Page text:
__________________________________________________
At August 18, 2008 , Blogger Wesley J. Smith said...

Yes Joshua, personhood theory is bigotry against some human beings.

I won't call you a bigot because you have not yet been able to see that. If you grasp it, I think you will reject Singerism, which for example, approves of infanticide. In the Netherlands, eugenic infanticide is taking place without meaningful consequence, and the act may soon be legalized. If that isn't bigotry, what is?

At least I hope you will reject it. If you believe it is acceptable to kill an infant because they have a profound disability or are thought to be terminally ill, or because they don't serve the interests of the family, based on either eugenics or personhood theory ideas, well, if the shoe fits...

 
At August 18, 2008 , Blogger Dark Swan said...

A computer is the result of its program. - Wesley


so shall we infer from this Wesley that you are not a proponent of Intelligent Design?

After all what would an IDer identify DNA as, if not a complex program created by a supernatural being?

 
At August 18, 2008 , Blogger Joshua said...

I don't really see how abortion or infanticide or pre-implanation genetic diagnosis or whatever could be called bigoted practices.

I think our argument about bigotry really rests on equality. That is, what similarities are the morally relevant ones.

Human embryos, foetuses and neonates share our human DNA and are part of our species, but they have little in common with our mental faculties.

Great apes, advanced robots and space aliens do not share our DNA and are not part of our species, but they do have the important mental faculties that we do.

You think species trumps those characteristics, whereas I think those characteristics are more important than species.
__________________________________________________
Information provided:

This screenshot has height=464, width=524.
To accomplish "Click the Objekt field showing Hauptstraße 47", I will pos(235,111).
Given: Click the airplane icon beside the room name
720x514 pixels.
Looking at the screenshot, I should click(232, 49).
__________________________________________________
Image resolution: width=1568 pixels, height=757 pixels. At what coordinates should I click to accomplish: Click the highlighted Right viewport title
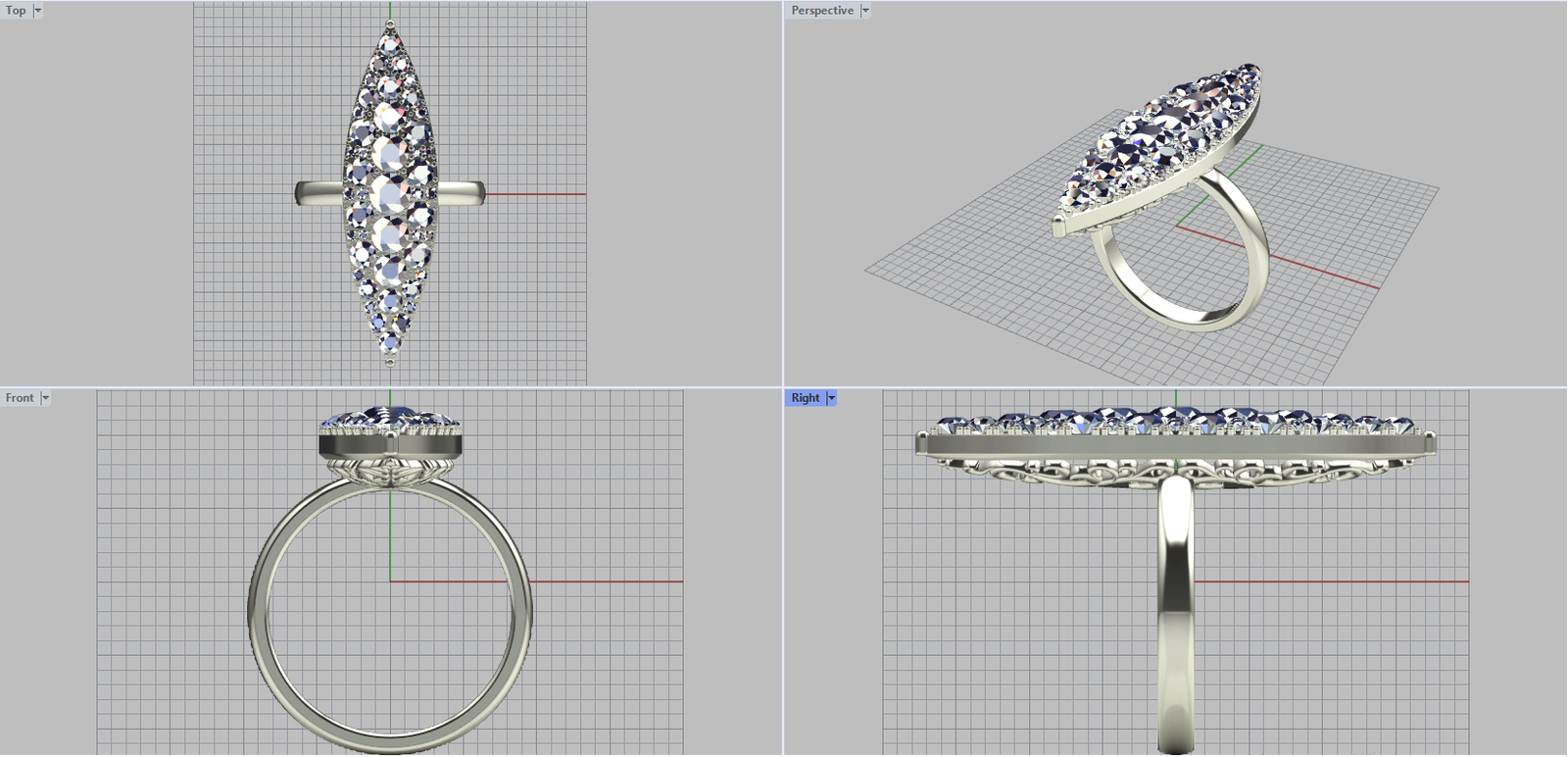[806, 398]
__________________________________________________
Problems and tasks:
1/ From the blog comment thread above, reproduce the passage from "I won't call" to "bigotry, what is?" word for word.
2/ In the blog comment thread above, in which country does Wesley J. Smith say eugenic infanticide is taking place without meaningful consequence?
3/ Write what comes next in the blog comment thread above, starting after its final sentence.

Answers for each item:
1/
I won't call you a bigot because you have not yet been able to see that. If you grasp it, I think you will reject Singerism, which for example, approves of infanticide. In the Netherlands, eugenic infanticide is taking place without meaningful consequence, and the act may soon be legalized. If that isn't bigotry, what is?

2/ The Netherlands.

3/
Now, at least my view is not based on drawing a line around any particular group and saying "members of this group are supreme" , which you have rightly condemned when that group is race but exalt when that group is species. I say all persons are morally equal - regardless of what species they are.

 
At August 18, 2008 , Blogger Dark Swan said...

I won't call you a bigot because you have not yet been able to see that. If you grasp it, I think you will reject Singerism


Yes Joshua, if you only understood what Wesley does, then you would think like him and not be a bigot by rejecting all the things about singer you believe in now.

 
At August 27, 2008 , Blogger JohnnyDontDoIt said...

Can someone please explain to me how some animals having more rights than some human beings is not a form of bigotry? Not only is that discrimination against some humans, it would also be discrimination against some animals (if animals had rights).......(c'mon France be reasonable).

"We already deny rights, like the right to vote, based on ability (children can't vote, for example, because they haven't the ability to make rational decisions of such weight)."

All animals would be denied that right too. It's the right to life, liberty, and the pursuit of happiness that is the real meat. I just need someone to explain to me why some animals (currently apes) should have THOSE rights and not a human baby. I'll even go as far as to say...yes, I'll do it...I'll even go as far as to say that I'd prefer the animal rights theory that all animals are equal and have rights than Joshua's animal farm "some humans and animals are more equal than some humans and animals" theory.

"You think species trumps those characteristics, whereas I think those characteristics are more important than species."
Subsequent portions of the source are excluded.